What you need to do: Your job with the data below is to output exactly the lines from the one holding "Task: Click the #Juventus hashtag" down to the one holding "Task: Click the gold bar icon for XAUUSD", both included, and no others.

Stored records
--*--
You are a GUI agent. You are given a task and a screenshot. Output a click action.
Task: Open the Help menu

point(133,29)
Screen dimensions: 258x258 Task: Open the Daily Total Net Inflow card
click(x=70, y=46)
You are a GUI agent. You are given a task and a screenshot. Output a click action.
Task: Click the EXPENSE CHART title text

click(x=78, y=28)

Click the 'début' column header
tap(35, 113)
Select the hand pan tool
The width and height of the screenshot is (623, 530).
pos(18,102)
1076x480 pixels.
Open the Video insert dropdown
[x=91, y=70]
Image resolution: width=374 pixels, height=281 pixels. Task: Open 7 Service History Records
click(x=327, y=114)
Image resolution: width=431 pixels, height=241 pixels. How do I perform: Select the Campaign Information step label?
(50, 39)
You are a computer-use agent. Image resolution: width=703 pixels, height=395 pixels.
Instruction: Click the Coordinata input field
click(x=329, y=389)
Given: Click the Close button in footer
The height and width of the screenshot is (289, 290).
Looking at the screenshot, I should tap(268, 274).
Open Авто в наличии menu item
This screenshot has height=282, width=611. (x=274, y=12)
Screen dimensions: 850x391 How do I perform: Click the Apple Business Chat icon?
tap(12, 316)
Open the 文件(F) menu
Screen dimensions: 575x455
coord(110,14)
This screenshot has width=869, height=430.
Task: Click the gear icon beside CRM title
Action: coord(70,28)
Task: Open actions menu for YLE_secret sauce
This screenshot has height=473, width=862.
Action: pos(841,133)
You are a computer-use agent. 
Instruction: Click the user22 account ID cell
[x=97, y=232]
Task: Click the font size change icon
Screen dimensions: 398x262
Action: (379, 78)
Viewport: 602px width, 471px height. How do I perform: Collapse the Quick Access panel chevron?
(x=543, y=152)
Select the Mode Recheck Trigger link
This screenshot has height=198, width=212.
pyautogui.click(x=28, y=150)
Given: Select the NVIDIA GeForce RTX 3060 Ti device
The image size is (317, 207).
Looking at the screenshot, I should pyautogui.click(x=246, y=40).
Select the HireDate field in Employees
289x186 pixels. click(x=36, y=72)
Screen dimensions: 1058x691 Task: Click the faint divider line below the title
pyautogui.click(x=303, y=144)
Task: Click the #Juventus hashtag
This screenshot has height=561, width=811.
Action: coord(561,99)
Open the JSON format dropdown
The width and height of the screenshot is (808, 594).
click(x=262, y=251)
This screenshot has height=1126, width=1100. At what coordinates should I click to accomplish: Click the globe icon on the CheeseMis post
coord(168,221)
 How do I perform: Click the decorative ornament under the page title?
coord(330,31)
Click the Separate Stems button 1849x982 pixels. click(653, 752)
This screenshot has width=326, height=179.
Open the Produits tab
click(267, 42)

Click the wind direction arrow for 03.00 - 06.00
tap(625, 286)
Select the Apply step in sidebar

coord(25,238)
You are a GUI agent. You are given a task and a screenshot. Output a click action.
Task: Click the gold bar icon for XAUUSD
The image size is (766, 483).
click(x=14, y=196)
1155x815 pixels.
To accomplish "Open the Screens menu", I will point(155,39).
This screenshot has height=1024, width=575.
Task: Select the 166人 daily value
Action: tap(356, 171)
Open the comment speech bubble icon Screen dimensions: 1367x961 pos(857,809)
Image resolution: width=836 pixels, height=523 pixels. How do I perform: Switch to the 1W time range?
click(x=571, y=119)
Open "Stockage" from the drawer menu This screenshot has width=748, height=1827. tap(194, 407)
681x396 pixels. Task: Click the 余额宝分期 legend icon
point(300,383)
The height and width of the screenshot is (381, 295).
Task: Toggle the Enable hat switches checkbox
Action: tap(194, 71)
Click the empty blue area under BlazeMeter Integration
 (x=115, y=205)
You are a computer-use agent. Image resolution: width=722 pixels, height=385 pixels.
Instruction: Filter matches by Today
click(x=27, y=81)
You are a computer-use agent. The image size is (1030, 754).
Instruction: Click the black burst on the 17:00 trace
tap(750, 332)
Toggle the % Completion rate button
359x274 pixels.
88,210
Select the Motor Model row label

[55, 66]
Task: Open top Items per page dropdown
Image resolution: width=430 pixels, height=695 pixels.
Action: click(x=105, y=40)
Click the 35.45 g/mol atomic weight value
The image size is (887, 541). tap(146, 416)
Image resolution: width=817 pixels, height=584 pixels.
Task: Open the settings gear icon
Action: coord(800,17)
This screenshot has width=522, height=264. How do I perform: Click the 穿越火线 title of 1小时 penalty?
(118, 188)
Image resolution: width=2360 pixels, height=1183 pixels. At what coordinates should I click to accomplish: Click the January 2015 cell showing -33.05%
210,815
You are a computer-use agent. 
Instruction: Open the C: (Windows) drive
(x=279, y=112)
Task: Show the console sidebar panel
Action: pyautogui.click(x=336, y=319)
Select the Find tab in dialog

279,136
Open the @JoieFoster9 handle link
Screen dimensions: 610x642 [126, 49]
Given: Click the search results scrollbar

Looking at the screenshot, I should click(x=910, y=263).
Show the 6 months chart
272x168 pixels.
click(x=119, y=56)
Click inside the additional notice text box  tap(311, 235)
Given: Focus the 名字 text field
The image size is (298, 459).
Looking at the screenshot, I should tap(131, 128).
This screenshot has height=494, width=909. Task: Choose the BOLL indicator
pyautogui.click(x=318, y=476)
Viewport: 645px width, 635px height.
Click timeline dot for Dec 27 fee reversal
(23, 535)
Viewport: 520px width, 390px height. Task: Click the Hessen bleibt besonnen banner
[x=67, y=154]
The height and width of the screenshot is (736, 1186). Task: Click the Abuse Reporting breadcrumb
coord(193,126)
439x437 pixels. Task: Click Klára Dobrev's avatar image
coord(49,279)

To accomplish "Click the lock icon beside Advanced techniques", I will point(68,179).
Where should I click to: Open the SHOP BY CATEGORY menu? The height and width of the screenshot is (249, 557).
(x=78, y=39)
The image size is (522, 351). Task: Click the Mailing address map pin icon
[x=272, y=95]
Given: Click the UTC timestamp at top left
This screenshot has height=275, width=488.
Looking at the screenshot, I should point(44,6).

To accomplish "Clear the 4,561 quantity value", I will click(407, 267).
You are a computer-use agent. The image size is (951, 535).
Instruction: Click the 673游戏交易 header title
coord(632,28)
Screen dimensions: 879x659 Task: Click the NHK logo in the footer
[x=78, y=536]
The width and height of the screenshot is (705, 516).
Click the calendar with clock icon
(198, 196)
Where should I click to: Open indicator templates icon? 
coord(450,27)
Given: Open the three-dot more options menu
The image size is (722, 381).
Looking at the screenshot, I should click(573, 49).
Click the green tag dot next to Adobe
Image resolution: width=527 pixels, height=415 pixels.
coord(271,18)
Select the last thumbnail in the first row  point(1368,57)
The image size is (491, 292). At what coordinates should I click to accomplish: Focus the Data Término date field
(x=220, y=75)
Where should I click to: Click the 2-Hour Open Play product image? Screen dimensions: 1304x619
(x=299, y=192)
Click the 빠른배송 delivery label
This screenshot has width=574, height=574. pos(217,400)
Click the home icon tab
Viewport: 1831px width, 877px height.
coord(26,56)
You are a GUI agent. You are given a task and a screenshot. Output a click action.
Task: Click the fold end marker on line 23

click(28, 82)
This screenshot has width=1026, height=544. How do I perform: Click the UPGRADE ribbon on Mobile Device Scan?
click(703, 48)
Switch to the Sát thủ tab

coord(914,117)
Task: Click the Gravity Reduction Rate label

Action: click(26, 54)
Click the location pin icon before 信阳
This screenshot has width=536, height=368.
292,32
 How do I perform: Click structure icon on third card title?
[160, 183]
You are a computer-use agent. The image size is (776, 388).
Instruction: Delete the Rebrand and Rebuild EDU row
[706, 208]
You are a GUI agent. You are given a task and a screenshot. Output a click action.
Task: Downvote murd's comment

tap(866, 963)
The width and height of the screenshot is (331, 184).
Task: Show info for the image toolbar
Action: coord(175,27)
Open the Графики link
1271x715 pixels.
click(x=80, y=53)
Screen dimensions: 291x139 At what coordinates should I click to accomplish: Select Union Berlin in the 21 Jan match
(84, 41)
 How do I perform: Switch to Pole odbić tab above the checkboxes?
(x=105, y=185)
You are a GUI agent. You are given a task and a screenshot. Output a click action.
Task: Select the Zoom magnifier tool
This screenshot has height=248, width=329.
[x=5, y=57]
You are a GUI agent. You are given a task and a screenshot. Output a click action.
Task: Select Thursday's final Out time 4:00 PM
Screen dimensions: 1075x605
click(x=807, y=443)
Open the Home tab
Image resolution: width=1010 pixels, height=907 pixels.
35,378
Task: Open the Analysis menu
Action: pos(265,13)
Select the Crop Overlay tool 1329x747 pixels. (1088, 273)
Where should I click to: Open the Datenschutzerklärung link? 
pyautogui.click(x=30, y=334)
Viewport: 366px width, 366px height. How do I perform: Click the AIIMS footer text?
--*--
Solution to this exercise:
Task: Click the #Juventus hashtag
This screenshot has height=561, width=811.
Action: coord(561,99)
Open the JSON format dropdown
The width and height of the screenshot is (808, 594).
click(x=262, y=251)
This screenshot has height=1126, width=1100. At what coordinates should I click to accomplish: Click the globe icon on the CheeseMis post
coord(168,221)
 How do I perform: Click the decorative ornament under the page title?
coord(330,31)
Click the Separate Stems button 1849x982 pixels. click(653, 752)
This screenshot has width=326, height=179.
Open the Produits tab
click(267, 42)

Click the wind direction arrow for 03.00 - 06.00
tap(625, 286)
Select the Apply step in sidebar

coord(25,238)
You are a GUI agent. You are given a task and a screenshot. Output a click action.
Task: Click the gold bar icon for XAUUSD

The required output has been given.